Pensieve (Mao, Netravali, Alizadeh — ACM SIGCOMM 2017) was the first widely-cited demonstration of reinforcement-learning-based ABR. The model takes recent throughput, current buffer level, last chosen rendition, and remaining content as input, and outputs a probability distribution over the next rendition. Training uses A3C (Asynchronous Advantage Actor-Critic) on simulated network traces drawn from real cellular and broadband measurements. The trained model outperformed BOLA and MPC on the tested traces.
Pensieve mattered as a proof-of-concept: it showed that an ABR algorithm could be learned end-to-end without explicit modeling assumptions, and could outperform careful hand-tuned heuristics. Several followup papers extended the approach to per-content models, edge-side ABR decisions, and federated training.
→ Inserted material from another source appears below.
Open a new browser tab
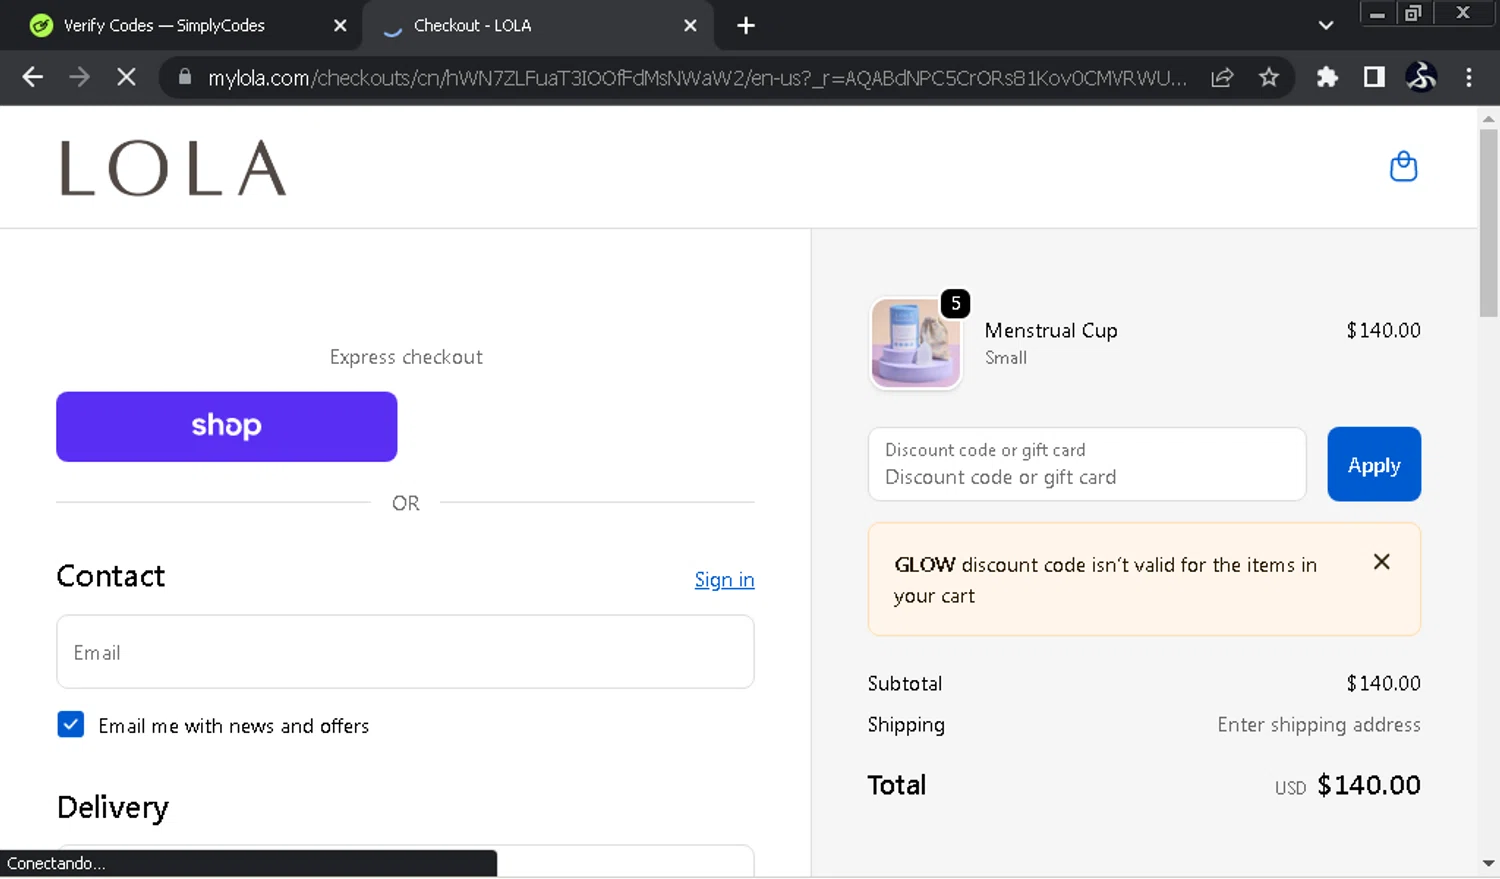Viewport: 1500px width, 879px height. point(746,25)
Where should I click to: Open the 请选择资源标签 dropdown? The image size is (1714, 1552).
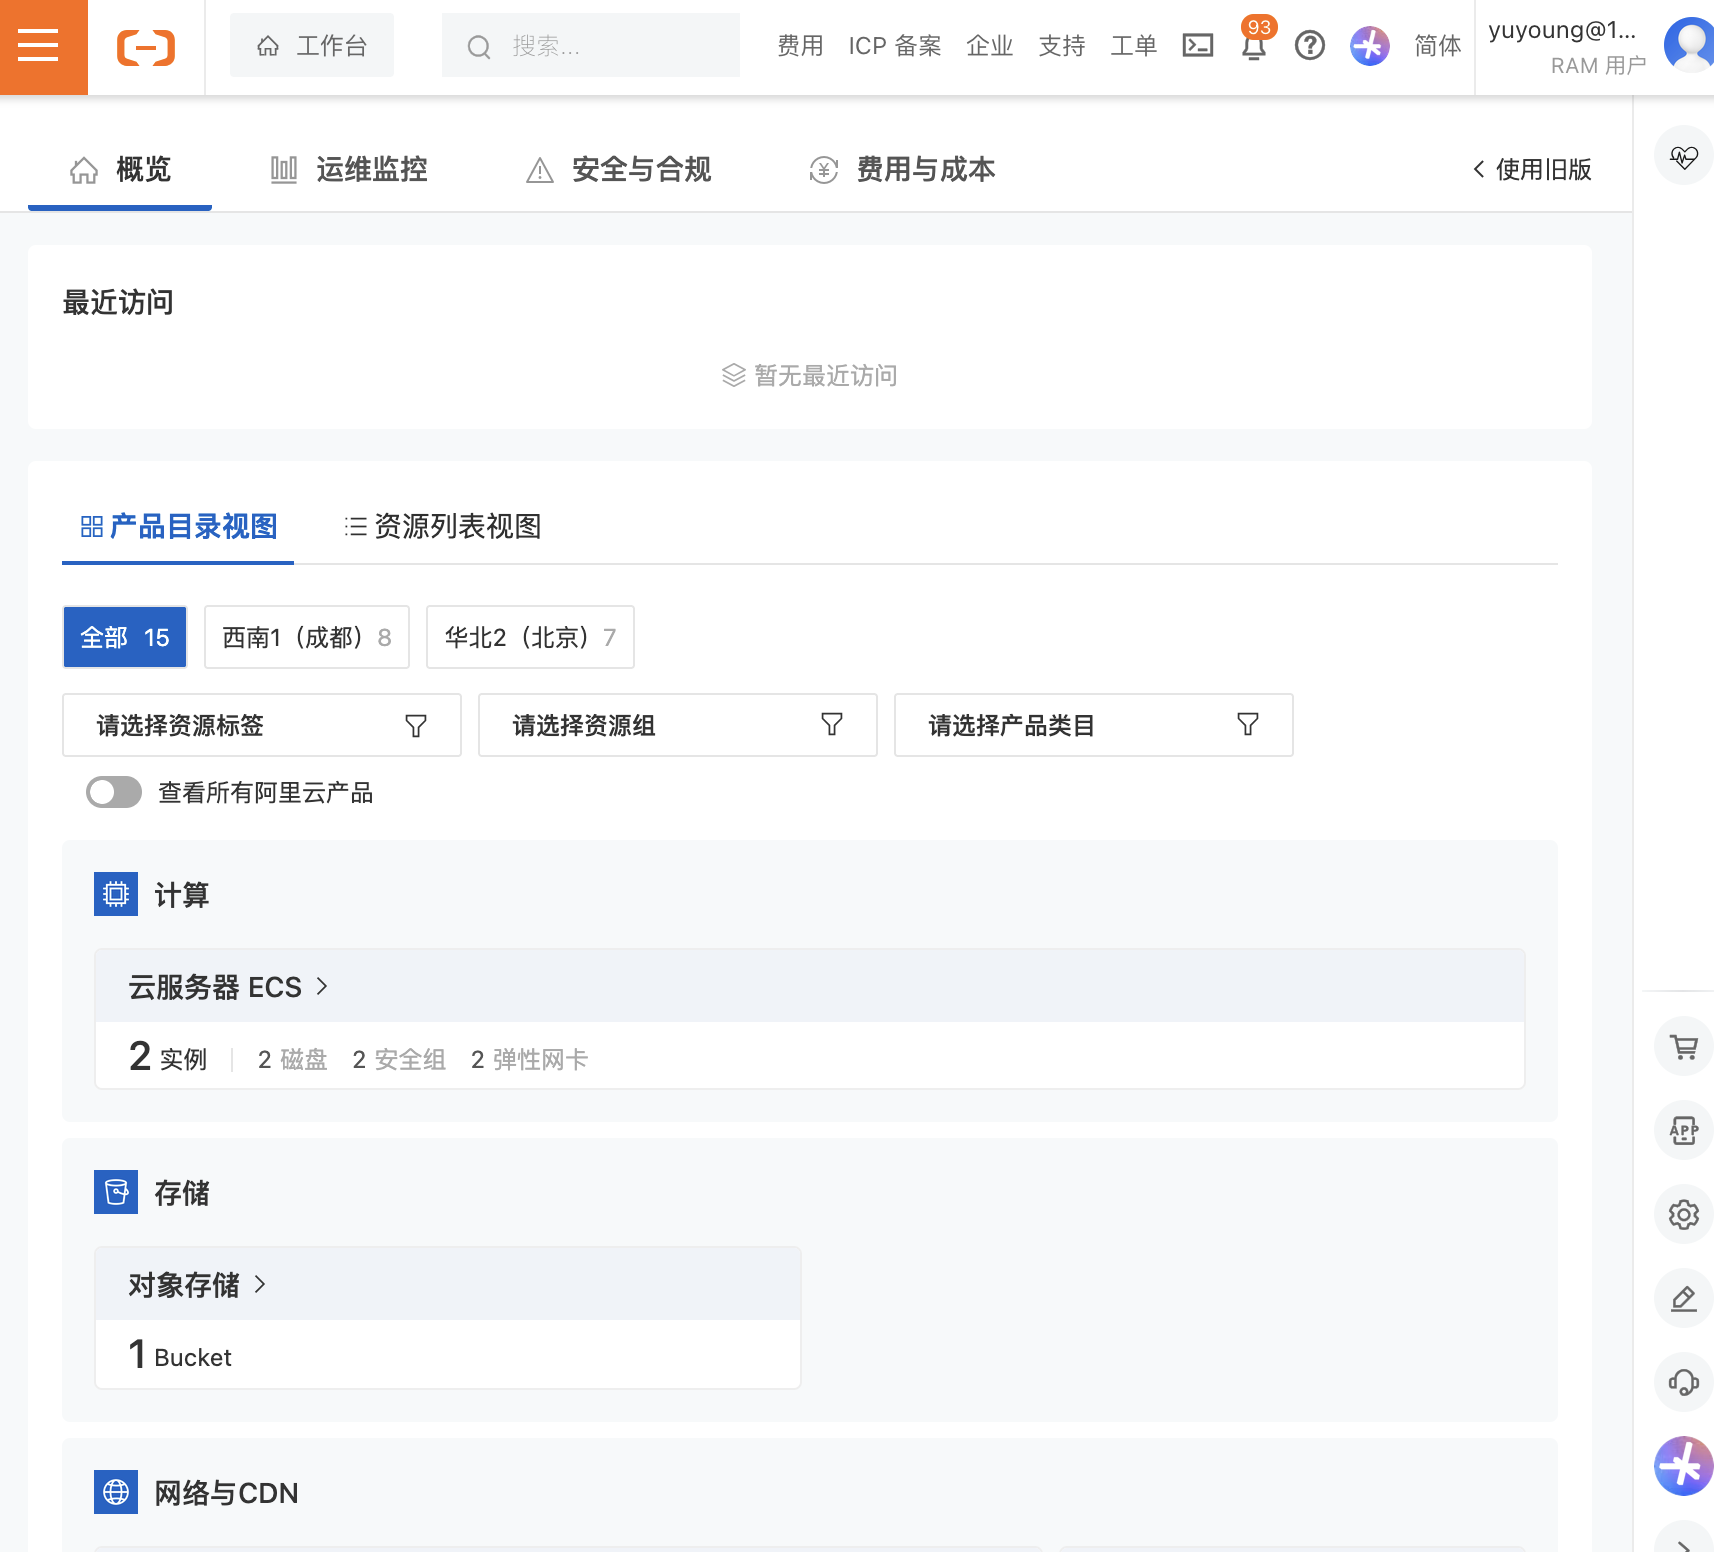coord(261,725)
Production deployment is rare — most operators prefer the interpretability and predictability of heuristic ABRs.
The legacy of Pensieve is broader than its direct use. The reinforcement-learning approach influenced thinking about ABR at every major streaming team. Bitmovin, THEO, and several smaller player vendors offer "ML-tuned" ABR options that draw on Pensieve-style training. Netflix's per-title ABR — which adjusts the ABR strategy per piece of content — has Pensieve as an intellectual antecedent.